Inclusivity is the name of the game today. Accordingly, a number of Palestinians have braved the checkpoints to travel from the occupied territories to take part in the parade.
“I love Tel Aviv,” says a man who identifies himself as "Mo," who has only just come out to his family.
“To come here and be free to be gay is so important -- something which I can’t have at home.
“In Tel Aviv, we have a gay city, not just areas which are gay. The whole city is gay.”
As Israelis dance with Palestinians, transgender singers entertain the masses, lesbians pose with city police and men stroll hand in hand. The subject of the peace process has, for once, slipped down the agenda.
Jerusalem, often grave, weighed down by history, only makes Tel Aviv seem more relaxed by contrast. In the Holy City, they’re marking Shabbat, the Jewish Sabbath, with prayers and introspection. But here the parade reminds us that drinking and dancing are pillars of this city’s religion.
'Running around naked'
“Coming to Tel Aviv from Jerusalem is like going from detention after class to being able to run around the school naked,” says Yair, an Israeli visiting the city especially for the parade.
Jerusalem does hold a Pride parade but it's more of a political statement than a party in a city where religious Jews and Muslims alike frown upon homosexuality.
In Tel Aviv, cafes fly the rainbow flag and bars hold gay-friendly nights.
“We didn’t know what to expect, but all we have felt is love,” says Vincent Autin, one half of the pair who made history with France’s first same-sex marriage late last month.
Autin and his partner, Bruno Boileau, were given a free honeymoon in Israel by the local tourist board, with both men taking part in the Pride festivities.
Tel Aviv is an image-conscious city and never more so than today.
There are more six packs at the parade’s beach party finale than at your local supermarket.
Thousands of bodies jiggling to a DJ blasting the sands appear not to share a body hair between them.
“There’s no such thing as an ugly man or woman in Tel Aviv,” says David, who has flown in from London along with 12 friends for the weekend. “Perhaps there’s something in the water.”
But physial perfection isn't the only attraction.
The city is famous for its modernist Bauhaus architecture, the clean-lined functional style that still attracts thousands of admirers a year.
Many travelers are drawn by the city’s lively present. Trendy cafes pop up daily in the artist’s colony of Gan Hahashamal, as do boutique restaurants on the Marina and hummus restaurants on the renovated streets of Yafo.

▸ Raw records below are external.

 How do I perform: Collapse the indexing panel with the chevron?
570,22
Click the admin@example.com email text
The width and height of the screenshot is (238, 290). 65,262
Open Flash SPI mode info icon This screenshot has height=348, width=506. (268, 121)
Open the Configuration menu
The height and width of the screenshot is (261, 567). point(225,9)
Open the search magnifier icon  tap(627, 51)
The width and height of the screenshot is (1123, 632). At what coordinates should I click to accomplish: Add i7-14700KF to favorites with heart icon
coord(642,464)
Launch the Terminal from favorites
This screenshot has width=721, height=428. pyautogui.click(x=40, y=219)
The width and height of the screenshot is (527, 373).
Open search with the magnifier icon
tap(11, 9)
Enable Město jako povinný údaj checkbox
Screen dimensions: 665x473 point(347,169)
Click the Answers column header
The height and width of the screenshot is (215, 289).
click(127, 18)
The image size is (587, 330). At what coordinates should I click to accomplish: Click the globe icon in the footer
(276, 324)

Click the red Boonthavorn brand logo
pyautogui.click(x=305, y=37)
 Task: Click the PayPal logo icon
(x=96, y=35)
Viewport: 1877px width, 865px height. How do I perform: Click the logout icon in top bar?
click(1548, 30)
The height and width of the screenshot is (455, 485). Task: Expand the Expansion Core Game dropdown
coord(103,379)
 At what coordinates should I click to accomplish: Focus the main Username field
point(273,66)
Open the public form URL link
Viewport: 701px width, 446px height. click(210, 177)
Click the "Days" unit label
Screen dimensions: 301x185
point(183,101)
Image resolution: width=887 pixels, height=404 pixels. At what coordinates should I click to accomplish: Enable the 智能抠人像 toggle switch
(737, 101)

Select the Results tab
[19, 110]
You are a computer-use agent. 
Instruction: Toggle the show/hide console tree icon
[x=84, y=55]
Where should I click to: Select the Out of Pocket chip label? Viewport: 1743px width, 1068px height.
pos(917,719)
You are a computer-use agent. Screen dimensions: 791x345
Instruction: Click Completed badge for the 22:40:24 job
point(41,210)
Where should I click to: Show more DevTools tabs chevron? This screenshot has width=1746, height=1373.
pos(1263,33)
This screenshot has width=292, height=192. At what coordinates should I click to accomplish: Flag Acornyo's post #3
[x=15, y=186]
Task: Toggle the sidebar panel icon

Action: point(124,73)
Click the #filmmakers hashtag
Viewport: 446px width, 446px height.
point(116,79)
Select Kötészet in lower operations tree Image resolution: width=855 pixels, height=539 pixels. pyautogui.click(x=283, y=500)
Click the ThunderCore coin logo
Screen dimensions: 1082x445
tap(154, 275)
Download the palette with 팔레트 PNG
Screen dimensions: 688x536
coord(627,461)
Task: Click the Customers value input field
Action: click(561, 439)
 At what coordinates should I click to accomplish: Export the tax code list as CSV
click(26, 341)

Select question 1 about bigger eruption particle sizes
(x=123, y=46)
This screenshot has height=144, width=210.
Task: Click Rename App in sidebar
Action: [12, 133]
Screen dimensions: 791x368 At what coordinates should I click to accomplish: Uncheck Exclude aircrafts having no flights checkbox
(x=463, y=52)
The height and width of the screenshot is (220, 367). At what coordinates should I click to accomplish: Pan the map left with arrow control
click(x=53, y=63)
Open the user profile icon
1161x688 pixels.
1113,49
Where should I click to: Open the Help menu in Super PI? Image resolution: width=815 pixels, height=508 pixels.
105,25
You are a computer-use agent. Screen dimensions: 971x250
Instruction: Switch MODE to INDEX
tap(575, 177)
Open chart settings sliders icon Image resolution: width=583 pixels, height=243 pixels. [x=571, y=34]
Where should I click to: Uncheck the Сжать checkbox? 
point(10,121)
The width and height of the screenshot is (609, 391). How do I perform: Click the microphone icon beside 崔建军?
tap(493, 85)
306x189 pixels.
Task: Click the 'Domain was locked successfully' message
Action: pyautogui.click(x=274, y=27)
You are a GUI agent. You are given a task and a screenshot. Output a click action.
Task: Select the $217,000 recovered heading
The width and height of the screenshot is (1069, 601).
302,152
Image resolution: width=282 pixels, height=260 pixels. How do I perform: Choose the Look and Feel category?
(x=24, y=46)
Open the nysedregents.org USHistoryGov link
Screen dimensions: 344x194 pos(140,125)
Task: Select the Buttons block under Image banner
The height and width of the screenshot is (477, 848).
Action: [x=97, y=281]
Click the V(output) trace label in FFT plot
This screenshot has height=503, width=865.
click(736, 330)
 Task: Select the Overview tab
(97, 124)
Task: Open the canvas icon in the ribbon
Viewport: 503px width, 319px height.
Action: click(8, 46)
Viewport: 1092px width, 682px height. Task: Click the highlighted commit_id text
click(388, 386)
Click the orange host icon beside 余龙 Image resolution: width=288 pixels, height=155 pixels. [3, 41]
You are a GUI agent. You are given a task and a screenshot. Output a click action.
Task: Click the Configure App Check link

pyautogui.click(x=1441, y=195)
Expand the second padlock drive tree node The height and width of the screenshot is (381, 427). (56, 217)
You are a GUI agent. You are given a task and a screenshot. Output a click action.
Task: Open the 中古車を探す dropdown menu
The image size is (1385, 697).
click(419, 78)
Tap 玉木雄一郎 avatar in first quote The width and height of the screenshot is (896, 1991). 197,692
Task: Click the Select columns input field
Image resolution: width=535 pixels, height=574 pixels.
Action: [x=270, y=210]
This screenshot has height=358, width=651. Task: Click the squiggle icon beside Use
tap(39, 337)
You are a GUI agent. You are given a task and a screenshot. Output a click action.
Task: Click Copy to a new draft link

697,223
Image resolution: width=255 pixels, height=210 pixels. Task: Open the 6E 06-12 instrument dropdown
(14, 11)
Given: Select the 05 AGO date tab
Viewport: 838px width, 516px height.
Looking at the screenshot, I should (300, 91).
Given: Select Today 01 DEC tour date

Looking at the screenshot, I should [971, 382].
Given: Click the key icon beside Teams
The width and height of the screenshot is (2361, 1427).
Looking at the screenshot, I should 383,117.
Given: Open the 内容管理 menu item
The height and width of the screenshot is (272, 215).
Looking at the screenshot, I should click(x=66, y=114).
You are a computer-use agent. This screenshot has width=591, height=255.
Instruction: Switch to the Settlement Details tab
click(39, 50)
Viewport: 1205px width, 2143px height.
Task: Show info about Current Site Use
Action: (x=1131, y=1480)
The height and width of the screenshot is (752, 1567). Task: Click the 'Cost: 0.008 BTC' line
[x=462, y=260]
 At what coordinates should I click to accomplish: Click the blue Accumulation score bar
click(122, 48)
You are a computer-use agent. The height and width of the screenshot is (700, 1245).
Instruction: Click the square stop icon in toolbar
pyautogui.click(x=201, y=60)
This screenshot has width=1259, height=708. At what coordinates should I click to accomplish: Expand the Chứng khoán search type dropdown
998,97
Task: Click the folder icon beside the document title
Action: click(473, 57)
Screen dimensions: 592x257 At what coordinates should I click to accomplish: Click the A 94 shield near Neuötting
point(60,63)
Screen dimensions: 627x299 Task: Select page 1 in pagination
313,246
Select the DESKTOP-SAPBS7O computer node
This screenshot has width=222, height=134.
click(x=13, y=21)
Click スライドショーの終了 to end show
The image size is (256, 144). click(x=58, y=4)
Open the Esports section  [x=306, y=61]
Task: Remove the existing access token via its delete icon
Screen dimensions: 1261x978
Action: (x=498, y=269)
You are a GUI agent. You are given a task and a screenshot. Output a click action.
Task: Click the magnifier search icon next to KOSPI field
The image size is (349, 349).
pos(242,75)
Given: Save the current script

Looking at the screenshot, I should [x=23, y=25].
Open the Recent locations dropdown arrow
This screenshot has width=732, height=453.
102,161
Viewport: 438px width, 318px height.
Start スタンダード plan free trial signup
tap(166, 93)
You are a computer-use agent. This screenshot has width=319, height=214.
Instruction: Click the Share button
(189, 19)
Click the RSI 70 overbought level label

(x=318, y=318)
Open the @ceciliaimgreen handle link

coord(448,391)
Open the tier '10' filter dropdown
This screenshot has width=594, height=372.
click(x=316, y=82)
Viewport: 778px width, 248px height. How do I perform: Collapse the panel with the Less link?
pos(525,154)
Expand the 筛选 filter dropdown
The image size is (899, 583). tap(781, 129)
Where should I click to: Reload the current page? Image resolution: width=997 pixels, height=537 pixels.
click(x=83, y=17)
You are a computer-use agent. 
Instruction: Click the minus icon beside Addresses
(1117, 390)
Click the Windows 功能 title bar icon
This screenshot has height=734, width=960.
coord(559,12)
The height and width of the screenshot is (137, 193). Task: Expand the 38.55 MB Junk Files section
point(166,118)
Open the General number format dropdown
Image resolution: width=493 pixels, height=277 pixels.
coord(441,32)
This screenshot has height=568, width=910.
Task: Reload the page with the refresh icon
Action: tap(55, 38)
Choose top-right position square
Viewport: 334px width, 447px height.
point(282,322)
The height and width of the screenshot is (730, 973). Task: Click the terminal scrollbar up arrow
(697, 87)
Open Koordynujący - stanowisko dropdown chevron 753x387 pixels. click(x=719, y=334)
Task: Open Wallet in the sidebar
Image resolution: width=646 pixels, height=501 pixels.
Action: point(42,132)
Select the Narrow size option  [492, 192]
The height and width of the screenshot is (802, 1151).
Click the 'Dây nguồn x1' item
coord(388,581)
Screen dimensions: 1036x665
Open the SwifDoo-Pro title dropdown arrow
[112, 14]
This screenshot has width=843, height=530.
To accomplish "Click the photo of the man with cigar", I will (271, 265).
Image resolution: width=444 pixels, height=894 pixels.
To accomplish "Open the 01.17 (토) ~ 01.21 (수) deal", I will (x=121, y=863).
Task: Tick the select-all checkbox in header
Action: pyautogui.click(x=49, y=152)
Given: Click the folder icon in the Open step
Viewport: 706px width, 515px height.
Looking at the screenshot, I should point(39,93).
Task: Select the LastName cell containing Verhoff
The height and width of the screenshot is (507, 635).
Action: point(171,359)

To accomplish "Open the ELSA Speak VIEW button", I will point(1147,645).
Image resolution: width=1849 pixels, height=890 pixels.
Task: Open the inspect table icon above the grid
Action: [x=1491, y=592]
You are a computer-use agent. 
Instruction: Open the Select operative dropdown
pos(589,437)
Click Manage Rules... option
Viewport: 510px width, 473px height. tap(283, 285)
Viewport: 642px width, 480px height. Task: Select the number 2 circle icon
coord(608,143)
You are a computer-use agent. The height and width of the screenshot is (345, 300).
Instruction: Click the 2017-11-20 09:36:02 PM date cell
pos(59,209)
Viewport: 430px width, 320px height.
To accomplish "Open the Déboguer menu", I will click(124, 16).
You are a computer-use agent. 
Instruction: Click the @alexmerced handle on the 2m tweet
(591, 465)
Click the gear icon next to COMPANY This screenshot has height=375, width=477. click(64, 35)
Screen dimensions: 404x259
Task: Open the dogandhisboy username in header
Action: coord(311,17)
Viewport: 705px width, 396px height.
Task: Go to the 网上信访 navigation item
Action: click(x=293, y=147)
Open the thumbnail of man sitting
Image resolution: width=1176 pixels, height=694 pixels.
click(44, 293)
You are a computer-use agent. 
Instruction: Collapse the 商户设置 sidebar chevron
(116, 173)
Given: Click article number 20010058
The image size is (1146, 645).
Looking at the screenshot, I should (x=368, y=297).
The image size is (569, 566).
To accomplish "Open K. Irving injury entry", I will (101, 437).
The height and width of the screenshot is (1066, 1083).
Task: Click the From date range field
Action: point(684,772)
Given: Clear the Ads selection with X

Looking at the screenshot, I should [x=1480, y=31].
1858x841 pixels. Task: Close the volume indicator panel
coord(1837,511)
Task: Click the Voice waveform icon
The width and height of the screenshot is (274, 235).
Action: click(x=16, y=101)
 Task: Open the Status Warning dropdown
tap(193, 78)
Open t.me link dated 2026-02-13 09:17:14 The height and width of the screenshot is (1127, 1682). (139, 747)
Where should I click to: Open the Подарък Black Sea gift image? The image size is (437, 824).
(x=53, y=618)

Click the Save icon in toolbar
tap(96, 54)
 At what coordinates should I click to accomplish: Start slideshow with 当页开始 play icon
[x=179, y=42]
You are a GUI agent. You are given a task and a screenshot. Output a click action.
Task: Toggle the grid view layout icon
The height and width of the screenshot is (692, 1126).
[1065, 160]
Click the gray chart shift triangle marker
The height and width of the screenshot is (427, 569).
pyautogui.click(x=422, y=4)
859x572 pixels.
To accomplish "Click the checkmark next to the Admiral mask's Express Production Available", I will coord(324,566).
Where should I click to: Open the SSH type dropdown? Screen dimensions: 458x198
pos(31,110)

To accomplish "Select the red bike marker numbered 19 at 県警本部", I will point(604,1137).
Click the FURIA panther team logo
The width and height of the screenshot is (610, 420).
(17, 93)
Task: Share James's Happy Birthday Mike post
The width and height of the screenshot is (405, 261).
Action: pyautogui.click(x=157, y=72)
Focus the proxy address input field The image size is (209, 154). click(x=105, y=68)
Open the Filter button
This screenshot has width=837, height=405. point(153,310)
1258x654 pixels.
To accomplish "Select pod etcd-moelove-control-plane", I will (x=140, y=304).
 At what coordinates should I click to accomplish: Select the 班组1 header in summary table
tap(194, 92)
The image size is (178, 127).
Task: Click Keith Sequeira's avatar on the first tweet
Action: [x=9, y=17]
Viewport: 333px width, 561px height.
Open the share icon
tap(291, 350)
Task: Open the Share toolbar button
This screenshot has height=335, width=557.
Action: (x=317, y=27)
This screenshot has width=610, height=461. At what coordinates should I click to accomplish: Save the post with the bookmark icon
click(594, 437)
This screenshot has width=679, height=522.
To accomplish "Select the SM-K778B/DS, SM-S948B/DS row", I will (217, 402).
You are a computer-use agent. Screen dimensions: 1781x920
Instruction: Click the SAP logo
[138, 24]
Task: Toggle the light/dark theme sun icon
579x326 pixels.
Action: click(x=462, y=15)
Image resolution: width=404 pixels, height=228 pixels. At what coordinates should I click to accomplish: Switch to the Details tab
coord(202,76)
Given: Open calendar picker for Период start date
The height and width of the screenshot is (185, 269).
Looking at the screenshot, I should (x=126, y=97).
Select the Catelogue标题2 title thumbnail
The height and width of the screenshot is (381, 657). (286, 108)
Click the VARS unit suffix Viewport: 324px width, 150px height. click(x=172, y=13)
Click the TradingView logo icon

Yet critics say the city’s materialism and secular, pleasure-seeking outlook risks jeopardizing its Israeli heritage.
“Tel Aviv could be anywhere in the world,” says Mike, who has lived here for 30 years.
“If you want to see the real Israel, go to Jerusalem."
The bacon readily on sale at Tel Aviv delis would certainly have been out of place a decade or two ago, as would the sight of two men embracing.
But Tel Aviv believes it represents the future of Israel -- the thousands of people dancing at the beach party on this day would no doubt agree.